Our strategy finished this week up about 0.66 percent, a positive result, and I want to use these five days to explain what kind of strategy this actually is. It is a defensive, absolute return strategy. That means its job is to grow your money measured against zero, not against any stock index. It is not trying to track the market or match a benchmark week to week. It follows its own set of rules, and those rules decide how much of it is invested at any given moment.

That is why I think of it as indexless. At any point the strategy can be fully invested, holding all eleven major sectors of the market, or it can be entirely in cash, or anywhere in between. When trends are healthy it leans in, and when they break down it steps back to safety. The amount at risk is never fixed. This week it was mostly invested, with nine of our eleven sectors in the market and two of them resting in cash.

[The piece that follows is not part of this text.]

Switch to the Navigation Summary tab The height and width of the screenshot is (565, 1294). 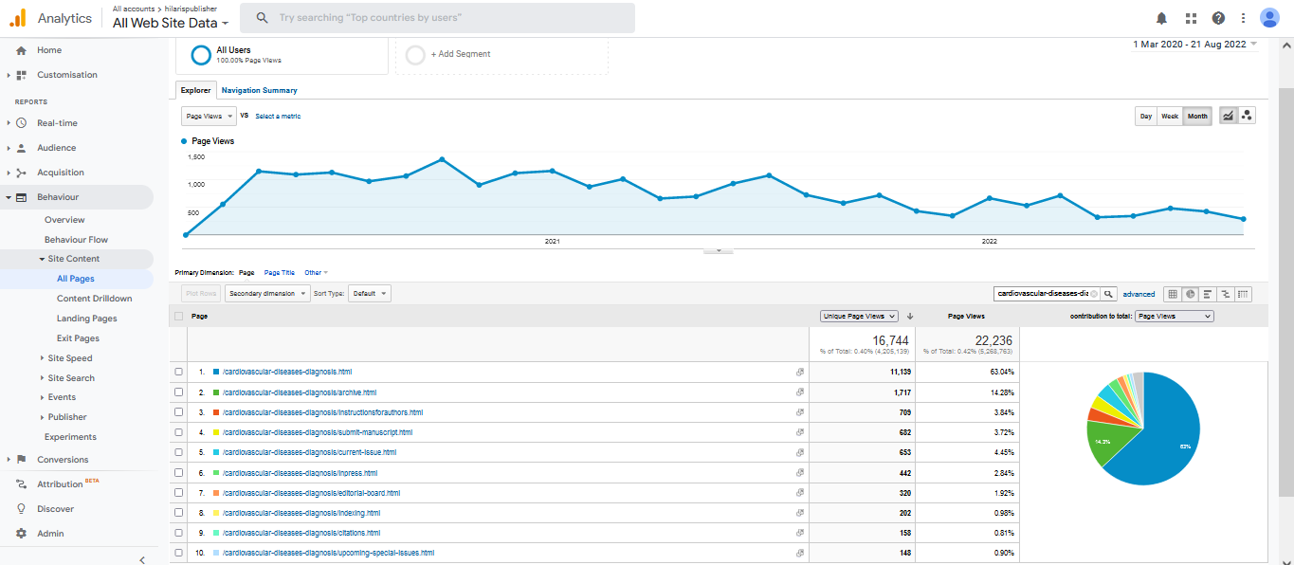click(259, 91)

The two sectors in cash were Consumer Discretionary, the group tied to what people buy when they feel good, and Communication Services, the phone, media and internet group. Both were trading below their long term trend line, the 200 day average, so the rules kept them in cash until those trends heal. Cash earns a steady but small return, about four percent a year, which comes to very little over five days. Both of those groups happened to rise this week, and holding all eleven sectors rather than parking those two in cash would have added roughly six tenths of a percentage point to the week. That is simply the arithmetic of following the trend rule during a stretch when two out of favor groups bounced.

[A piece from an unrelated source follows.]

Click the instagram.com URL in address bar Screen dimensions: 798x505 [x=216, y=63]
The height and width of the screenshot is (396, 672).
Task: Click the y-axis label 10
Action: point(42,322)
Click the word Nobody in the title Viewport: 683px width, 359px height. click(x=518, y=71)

For a point of reference, a common balanced fund that holds sixty percent stocks and forty percent bonds, the Vanguard Balanced Index Fund, returned about 0.87 percent over the same five days. Our 0.66 percent sits a touch below that this week. I use a balanced fund as the yardstick on purpose, because a steady sixty forty mix is the kind of middle of the road, defense minded comparison that fits this strategy far better than any single stock index would.

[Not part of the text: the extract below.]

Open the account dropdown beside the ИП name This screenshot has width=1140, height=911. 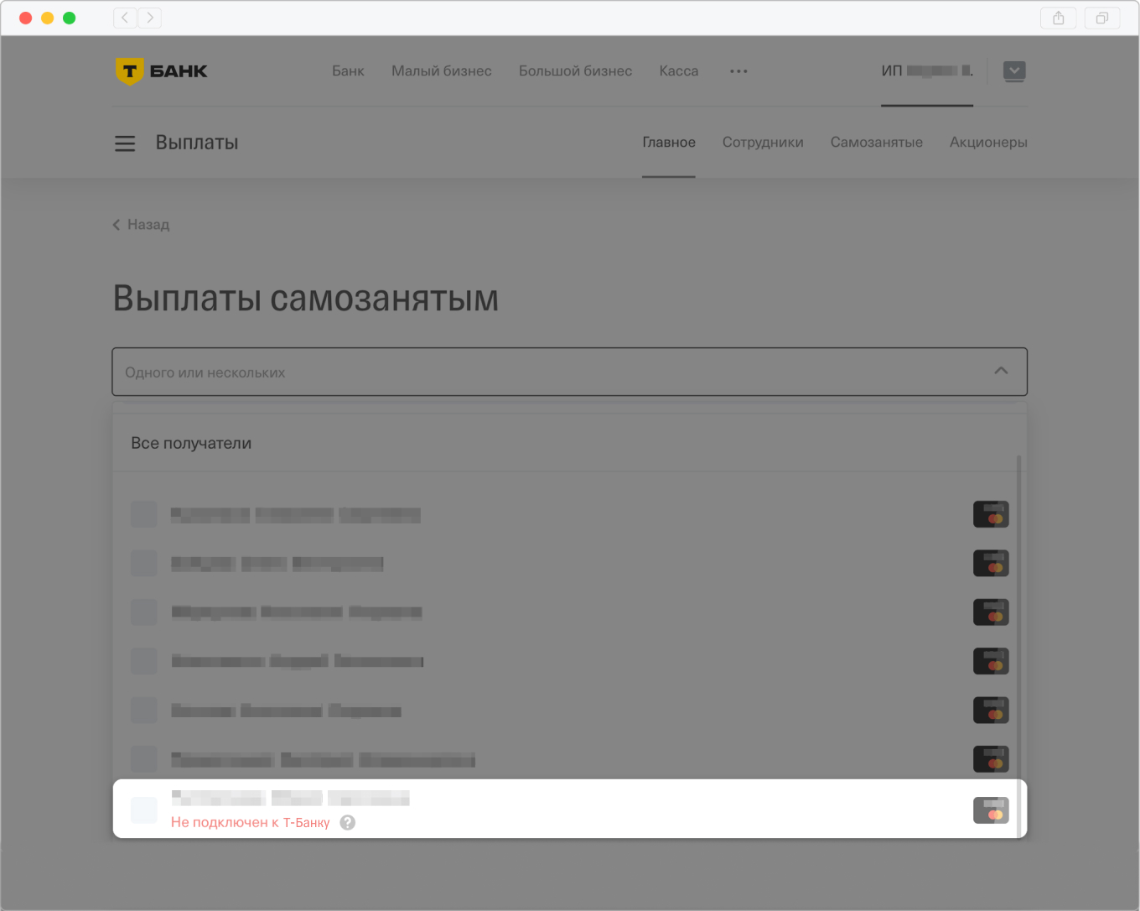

One week is one week, and I read very little into any five day stretch. What matters is the shape of the strategy. It is built to be able to move all the way to cash when trends roll over, and that ability is what protects capital in the weeks that are unkind. This week it was mostly invested, it earned a positive return, and the discipline worked exactly as it is written. The two sectors below trend will rejoin the portfolio on their own the moment they climb back above their long term average. Until then they stay in cash, and the strategy keeps doing its job.